Was gibt es für neue Entwicklungen?

Laut VFA entwickeln derzeit mehrere Unternehmen neue Grippeimpfstoffe auf mRNA-Basis, darunter der US-Konzern Moderna und das Tübinger Biotech-Unternehmen Curevac in Zusammenarbeit mit GSK. Die zweite Phase der klinischen Erprobung des Vogelgrippe-Impfstoffes soll bald beginnen, so Curevac-Sprecher Patrick Perez. GSK wird die weitere Entwicklung übernehmen. In der Regel sind drei klinische Phasen für eine Zulassung erforderlich.

Es handle sich um einen präpandemischen Impfstoff, erklärte Perez. Das Prinzip beruhe darauf, vor einem möglichen Ausbruch bereits einen Impfstoff so weit zu entwickeln, dass er im tatsächlichen Fall einer Pandemie schnell zugelassen und verfügbar gemacht werden könne. «Das bietet den Vorteil, im Fall einer Pandemie sehr schnell reagieren zu können, ohne einen Impfstoff zuzulassen, vorzuproduzieren und zu lagern, wenn er vielleicht nie gebraucht wird.»
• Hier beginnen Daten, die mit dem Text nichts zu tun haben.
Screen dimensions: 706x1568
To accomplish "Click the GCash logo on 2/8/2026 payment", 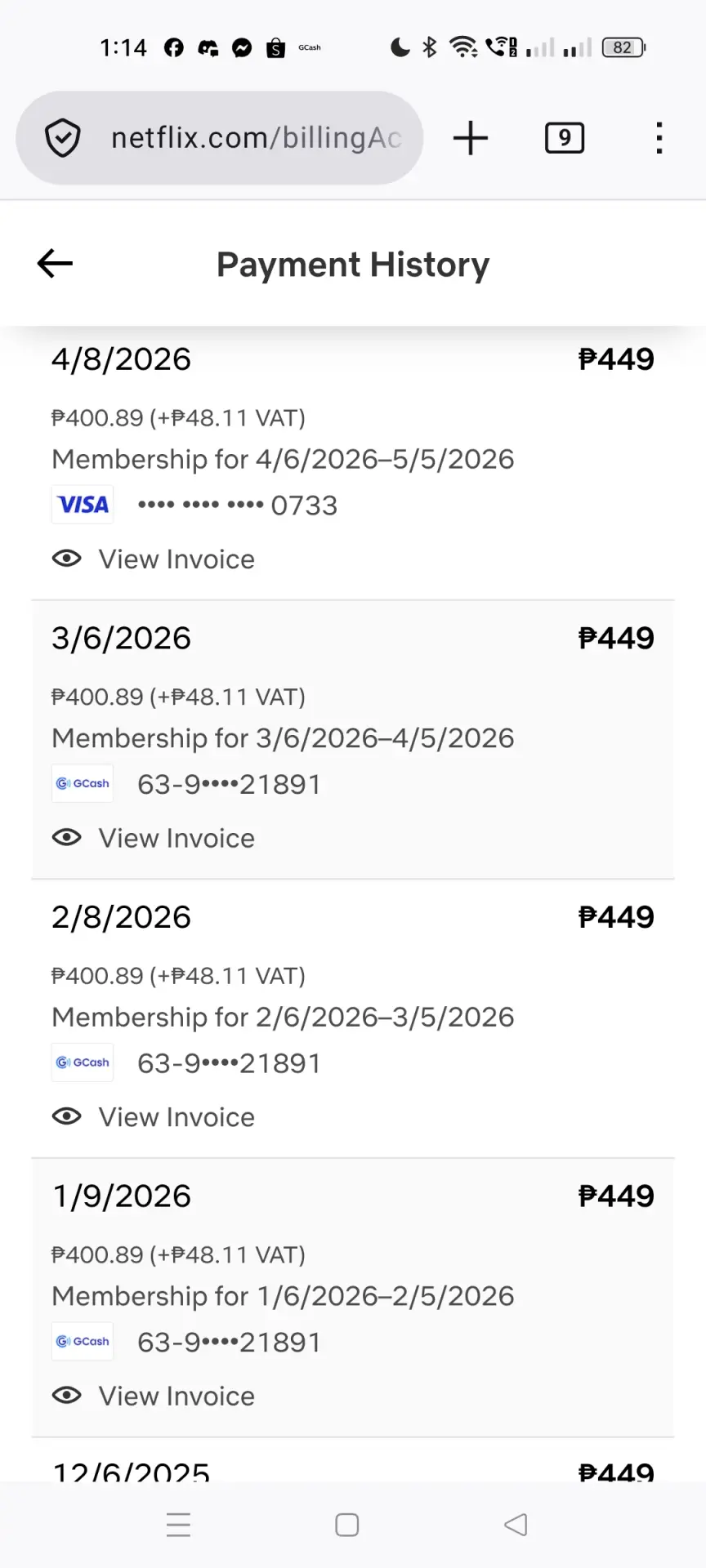I will click(x=83, y=1062).
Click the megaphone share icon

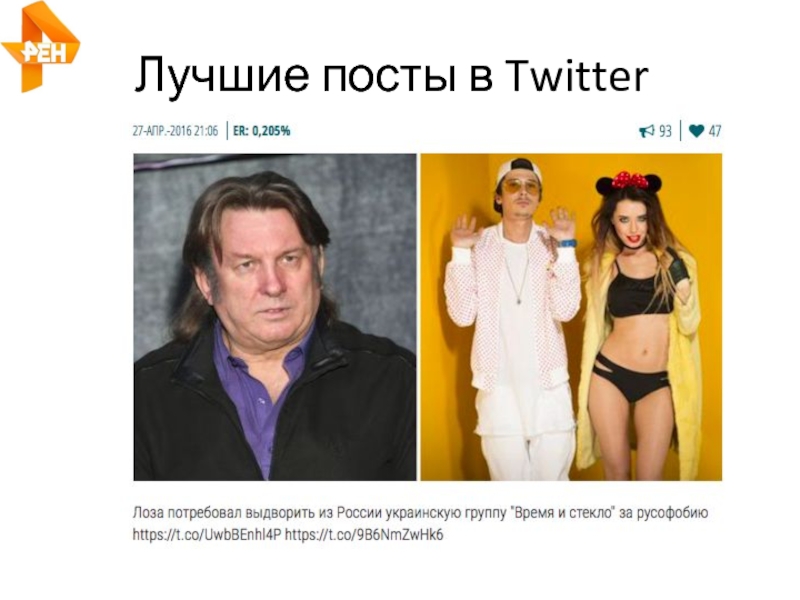[646, 131]
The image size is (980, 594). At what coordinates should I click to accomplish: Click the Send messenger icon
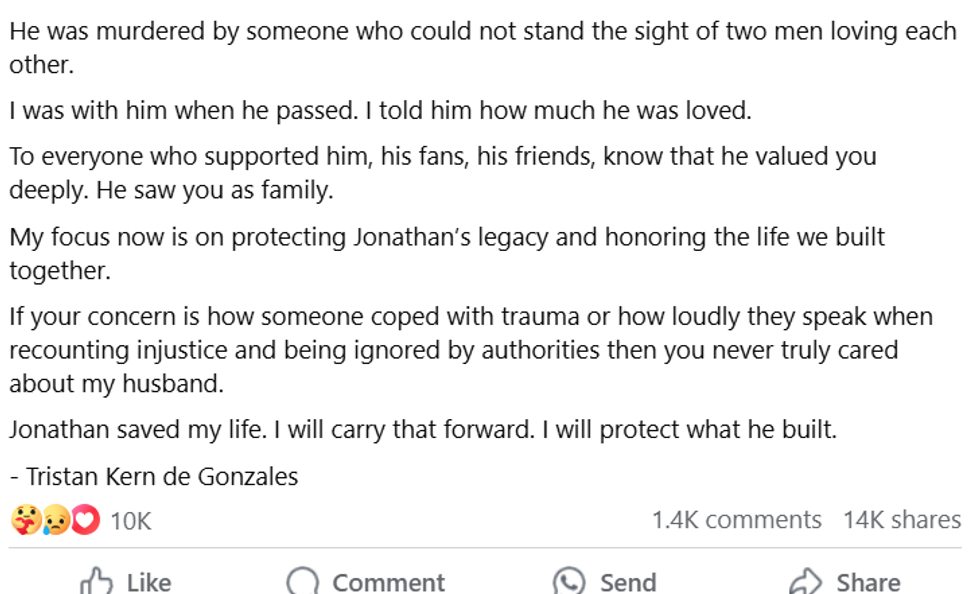[569, 582]
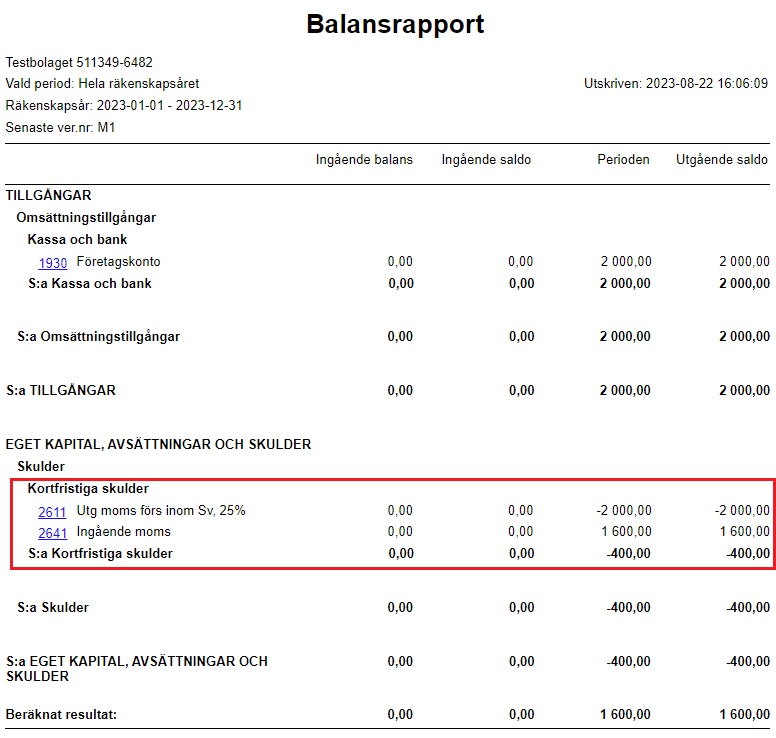The width and height of the screenshot is (776, 738).
Task: Click the S:a Kortfristiga skulder total label
Action: [100, 553]
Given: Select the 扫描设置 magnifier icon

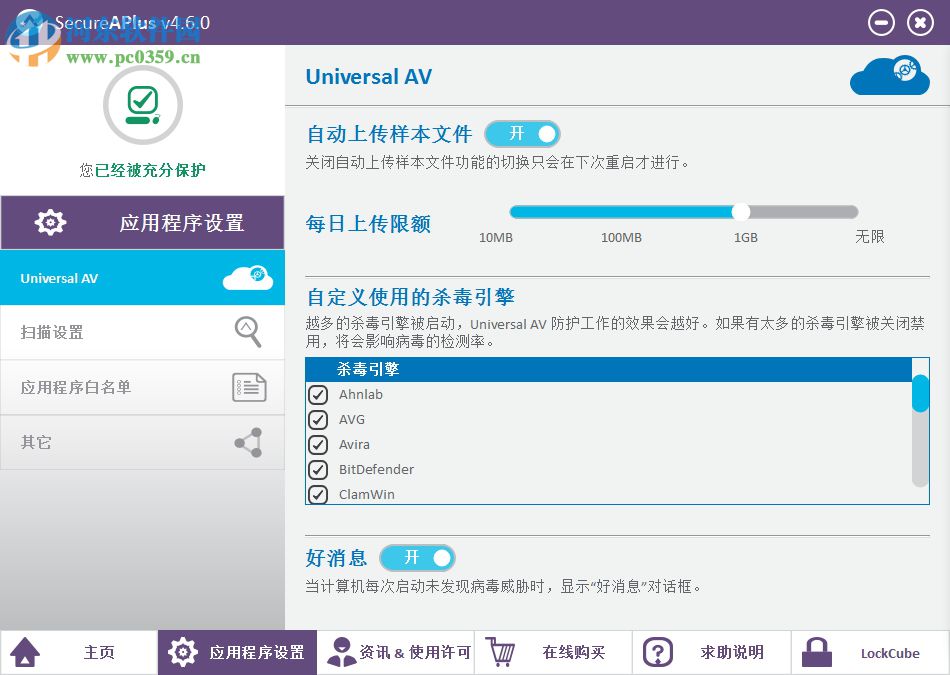Looking at the screenshot, I should coord(248,331).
Der Moderna-Kandidat befindet sich laut Moderna ebenfalls in der klinischen Untersuchung. «Wir erwarten erste vorläufige Ergebnisse aus diesen Studien im Laufe des Jahres. Wenn diese Ergebnisse positiv sind, wird der Impfstoffkandidat in die Phase-3-Entwicklung übergehen», teilte das Unternehmen mit.

Wäre eine Impfung jetzt schon sinnvoll?

«Momentan gibt es noch keine Veranlassung, Menschen aktiv zu impfen», sagte Sander und ergänzte: «Es geht nicht darum, die Sorge zu verbreiten, dass eine Pandemie unmittelbar bevorsteht. Man sollte aber alles machen, um vorbereitet zu sein.» Für wen eine Impfung infrage kommt, hänge ganz vom Szenario ab. Wenn es in Deutschland größere Ausbrüche bei Nutztieren gebe, könnte man überlegen die Mitarbeiter der Betriebe vorsorglich zu impfen. Aus seiner Sicht wäre es vor allem interessant, Impfstoffe für Tiere zu haben.

In Finnland werden Menschen aus spezifischen Risikogruppen bereits gegen Vogelgrippe geimpft. Laut Angaben der nationalen Gesundheitsbehörde THL sollen die Impfdosen zunächst Erwachsenen mit einem erhöhten Ansteckungsrisiko angeboten werden, also unter anderem Personen, die auf Nerzfarmen oder Geflügelfarmen arbeiten, Tierärzte oder auch diejenigen, die an der Entsorgung kranker Vögel oder anderer Tiere beteiligt sind. In Finnland gab es mehrere Ausbrüche der Vogelgrippe in Nerzfarmen.